第9章 状態転送
状態転送は、基本的なデータグリッドまたはクラスター化キャッシュ機能です。状態転送を使用しないと、ノードをクラスターに追加する場合やノードをクラスターから削除する場合にデータが失われます。
状態転送により、キャッシュメンバーシップでの変更に応じてキャッシュの内部状態が調整されます。変更は、ノードが参加または脱退したとき、2 つ以上のクラスターパーティションがマージしたとき、参加、脱退、およびマージが実行されたときに行われます。
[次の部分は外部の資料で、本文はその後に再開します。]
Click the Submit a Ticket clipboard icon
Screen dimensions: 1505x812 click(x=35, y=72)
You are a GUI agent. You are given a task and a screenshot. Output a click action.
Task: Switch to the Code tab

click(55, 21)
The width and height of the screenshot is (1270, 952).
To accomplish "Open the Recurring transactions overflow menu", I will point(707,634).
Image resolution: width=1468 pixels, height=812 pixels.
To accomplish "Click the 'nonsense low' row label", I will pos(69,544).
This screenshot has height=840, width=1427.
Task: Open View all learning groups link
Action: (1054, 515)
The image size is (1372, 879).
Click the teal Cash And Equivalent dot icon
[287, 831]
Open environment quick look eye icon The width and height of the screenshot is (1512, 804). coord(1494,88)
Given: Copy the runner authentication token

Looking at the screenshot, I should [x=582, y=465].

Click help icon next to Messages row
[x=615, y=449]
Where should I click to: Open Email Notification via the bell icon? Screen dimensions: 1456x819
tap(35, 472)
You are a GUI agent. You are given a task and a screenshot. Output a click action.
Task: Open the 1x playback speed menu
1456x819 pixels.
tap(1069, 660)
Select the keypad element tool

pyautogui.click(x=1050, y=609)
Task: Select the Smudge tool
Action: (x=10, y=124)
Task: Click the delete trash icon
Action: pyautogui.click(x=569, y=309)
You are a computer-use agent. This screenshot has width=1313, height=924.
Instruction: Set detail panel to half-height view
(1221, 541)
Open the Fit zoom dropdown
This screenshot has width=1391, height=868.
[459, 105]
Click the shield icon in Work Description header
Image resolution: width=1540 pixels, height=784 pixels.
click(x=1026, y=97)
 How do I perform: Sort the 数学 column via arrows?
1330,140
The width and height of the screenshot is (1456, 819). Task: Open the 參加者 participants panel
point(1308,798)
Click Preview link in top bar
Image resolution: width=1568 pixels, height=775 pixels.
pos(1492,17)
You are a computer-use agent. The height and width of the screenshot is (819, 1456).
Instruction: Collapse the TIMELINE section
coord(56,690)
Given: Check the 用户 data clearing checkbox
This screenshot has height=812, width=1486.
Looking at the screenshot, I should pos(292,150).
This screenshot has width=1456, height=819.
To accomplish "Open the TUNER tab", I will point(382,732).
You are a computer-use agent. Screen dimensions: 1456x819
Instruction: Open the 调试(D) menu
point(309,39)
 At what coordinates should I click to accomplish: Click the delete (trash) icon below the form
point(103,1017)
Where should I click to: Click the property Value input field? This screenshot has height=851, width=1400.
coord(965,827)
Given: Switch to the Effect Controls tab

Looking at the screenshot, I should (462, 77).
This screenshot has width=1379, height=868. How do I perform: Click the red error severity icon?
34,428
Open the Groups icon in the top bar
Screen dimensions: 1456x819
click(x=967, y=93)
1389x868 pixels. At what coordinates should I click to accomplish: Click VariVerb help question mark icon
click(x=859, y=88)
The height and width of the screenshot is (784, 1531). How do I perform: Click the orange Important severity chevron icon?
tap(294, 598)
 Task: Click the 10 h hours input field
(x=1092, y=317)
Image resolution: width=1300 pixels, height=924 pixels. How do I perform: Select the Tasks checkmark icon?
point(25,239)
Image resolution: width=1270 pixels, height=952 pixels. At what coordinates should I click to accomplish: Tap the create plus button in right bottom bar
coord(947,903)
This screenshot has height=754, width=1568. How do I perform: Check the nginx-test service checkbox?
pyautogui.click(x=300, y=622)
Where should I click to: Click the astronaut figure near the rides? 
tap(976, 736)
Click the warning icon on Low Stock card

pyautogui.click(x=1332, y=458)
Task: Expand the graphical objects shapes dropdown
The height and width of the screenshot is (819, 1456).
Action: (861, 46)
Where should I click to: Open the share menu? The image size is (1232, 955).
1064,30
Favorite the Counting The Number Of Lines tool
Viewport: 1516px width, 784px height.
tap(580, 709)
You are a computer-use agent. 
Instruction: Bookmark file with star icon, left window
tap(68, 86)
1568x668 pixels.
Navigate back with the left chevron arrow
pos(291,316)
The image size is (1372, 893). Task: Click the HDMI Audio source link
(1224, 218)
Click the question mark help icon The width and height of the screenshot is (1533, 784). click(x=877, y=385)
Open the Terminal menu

状態転送は、ノードがクラスターに参加したときやクラスターから脱退したときに必ず Red Hat JBoss Data Grid で自動的に実行されます。
Red Hat JBoss Data Grid のレプリケーションモードでは、キャッシュに参加する新しいノードは既存のノードから全体のキャッシュ状態を受け取ります。分散モードでは、新しいノードは既存のノードから一部の状態のみを受け取り、既存のノードは各キーの
owners
コピーをキャッシュに保持するために一部の状態を削除します (整合性のあるハッシュによって決定されます)。インバリデーションモードでは、最初の状態転送はレプリケーションモードと似ており、唯一の違いはノードの状態が同じであることが保証されないことです。ノードが脱退すると、レプリケーションモードまたはインバリデーションモードでキャッシュが状態転送を実行しません。分散キャッシュは、各キーの owners
コピーを保持するために、脱退するノードに格納されたキーの追加コピーを作成する必要があります。
状態転送では、デフォルトでインメモリー状態と永続状態の両方が転送されますが、それらはどちらも設定で無効にできます。状態転送が無効にされる場合は
ClusterLoader
を設定する必要があります。設定しない場合、ノードは、データがそのキャッシュにロードされることなく、キーの所有者またはバックアップ所有者になります。さらに、状態転送が分散モードで無効にされると、キーの所有者は owners
より少なくなることがあります。
9.1. 非ブロッキング状態転送
Red Hat JBoss Data Grid における非ブロック状態転送は、状態転送が実行中であるためクラスターまたはノードが応答できない時間を最小化します。非ブロック状態転送はアーキテクチャー上の大きな機能向上であり、その目的は以下のとおりです。
- 状態転送が実行中であるためクラスター全体が要求に応答できない時間を最小化します。
- 状態転送が実行中であるため既存のメンバーが要求への応答を中止する時間を最小化します。
- 状態転送を実行することを可能にします (クラスターのパフォーマンスが低下します)。ただし、状態転送時にパフォーマンスが低下すると、例外がスローされず、プロセスを続行できます。
- 状態転送の実行中に null 値を返さずに
GET
操作が別のノードからキーを正常に取得することを許可します。
簡素化のために、総オーダーベースコミットプロトコルは、現在実装されている状態転送メカニズムのブロックバージョンを使用します。通常の状態転送と総オーダー状態転送の主な違いは、以下のとおりです。
- ブロックプロトコルは、状態転送中にトランザクション配信をキューに格納します。
- 状態転送制御メッセージ (CacheTopologyControlCommand など) は、総オーダー情報に基づいて送信されます。
総オーダーベースコミットプロトコルは、すべてのトランザクションが同じオーダーで配信され、同じデータセットを認識することを前提として動作します。したがって、トランザクションは、すべてのノードでメモリーに最新のキーまたは値が含まれる必要があるため、状態転送中に検証されません。
状態転送とブロックプロトコルをこのように使用すると、すべてのノードでの状態転送とトランザクション配信を同期できます。ただし、状態転送にすでに関係があるトランザクション (状態転送が始まる前に送信され、状態転送が終了した後に配信されたトランザクション) は再び送信する必要があります。再送信された場合、これらのトランザクションは新しい参加者として扱われ、新しい総オーダー値が割り当てられます。